According to one story, during a visit to a small Russian town, Alexander II suddenly decided to go to a church where an important service was being held. The building was quite crowded and the local police chief, surprised by the move, rushed ahead of the emperor, pushing through the crowd to clear the way for His Majesty. “With awe! With reverence!” – the policeman shouted, punching everyone with his fists. The emperor, hearing the police chief’s words, laughed and said that now he had some understanding of how reverence and respect are taught in Russia.

Another phrase attributed to Alexander II has a similar kind of irony: “It is not difficult to rule Russia, but it is useless,” the emperor is reported to have said.

Alexander II and his dog Milord, 1870,  by Sergei Levitsky. / Wikipedia.org / Russian Imperial Family PhotoAlexander II and his dog Milord, 1870, by Sergei Levitsky. / Wikipedia.org / Russian Imperial Family Photo

He was a romantic

In 1839, while he was still the heir to the throne, Alexander visited London where, according to contemporary reports, he fell in love with the young Queen Victoria. Political reasons wouldn’t permit the match, however, and Alexander returned to Russia. Many years later, as Russia and England were at odds over the Great Eastern Crisis in the 1870s, Alexander had no kind words for his old flame, calling her “that stubborn old hag!”

Alexander married a German princess, Maria of Hesse, in 1841, and they had eight children (including the future Emperor Alexander III). After Maria’s death, Alexander married his mistress, Princess Catherine Dolgorukova, with whom he already had four children.  

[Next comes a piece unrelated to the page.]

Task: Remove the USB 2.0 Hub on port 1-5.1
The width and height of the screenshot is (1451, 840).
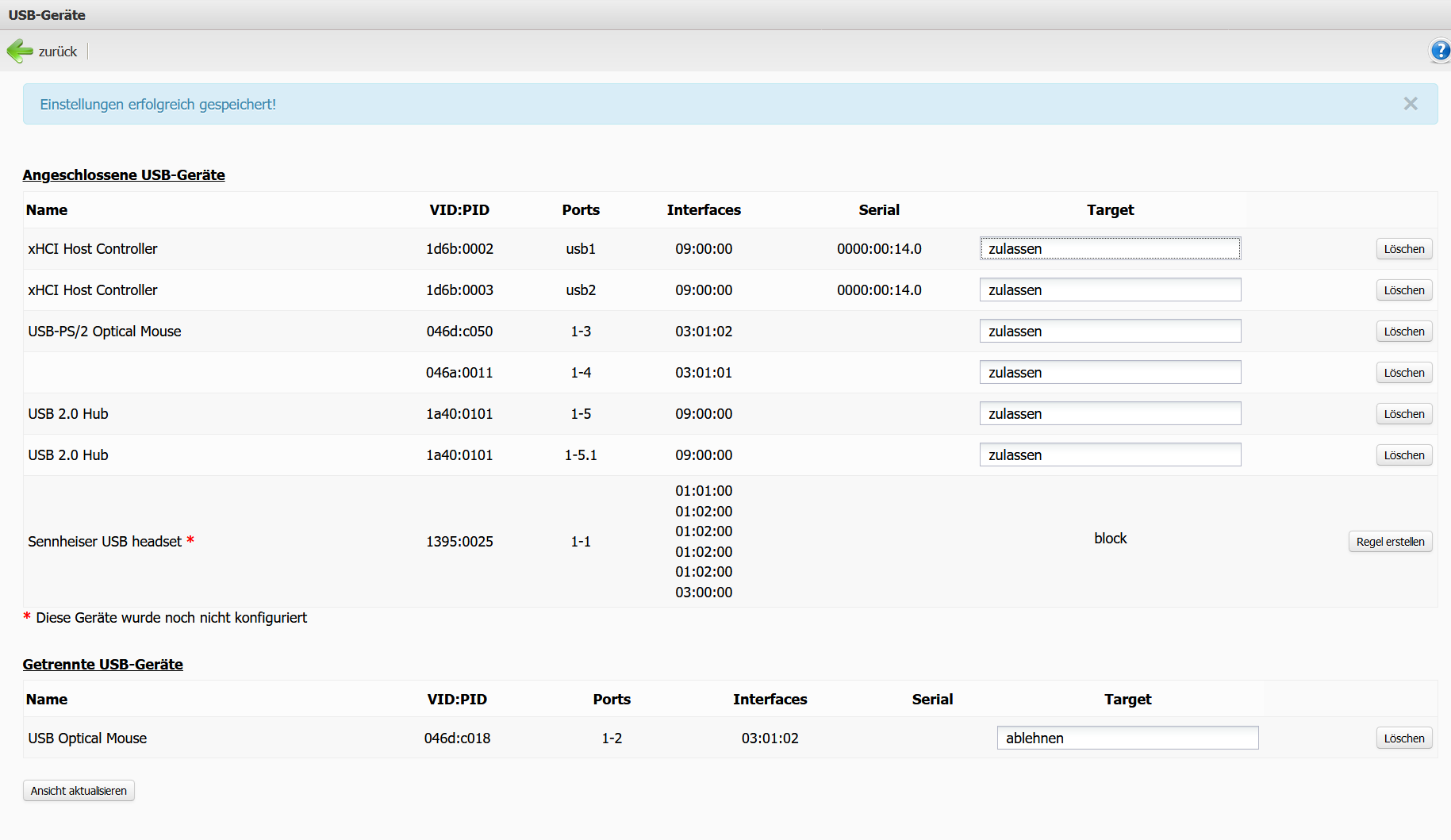Action: (1403, 455)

He survived 5 assassination attempts, but was killed by an assassin

Political unrest grew during Alexander’s rule, and revolutionaries began using terrorist attacks in their struggle for power. The emperor himself became a priority target for assassins. Alexander survived his first assassination attempt in 1866. He also managed to live through four others, including two shootings, a bombing in the Winter Palace and an attack on a train line.

Nevertheless, on March 1, 1881 members of the organization “Narodnaya Volya” (Peoples’ Will) threw several bombs into the emperor’s carriage as he traveled through St. Petersburg. He died several hours later from wounds sustained during the attack.

The Church of the Savior on the Spilled Blood, erected on the site where the attack took place, is today one of the symbols of St. Petersburg.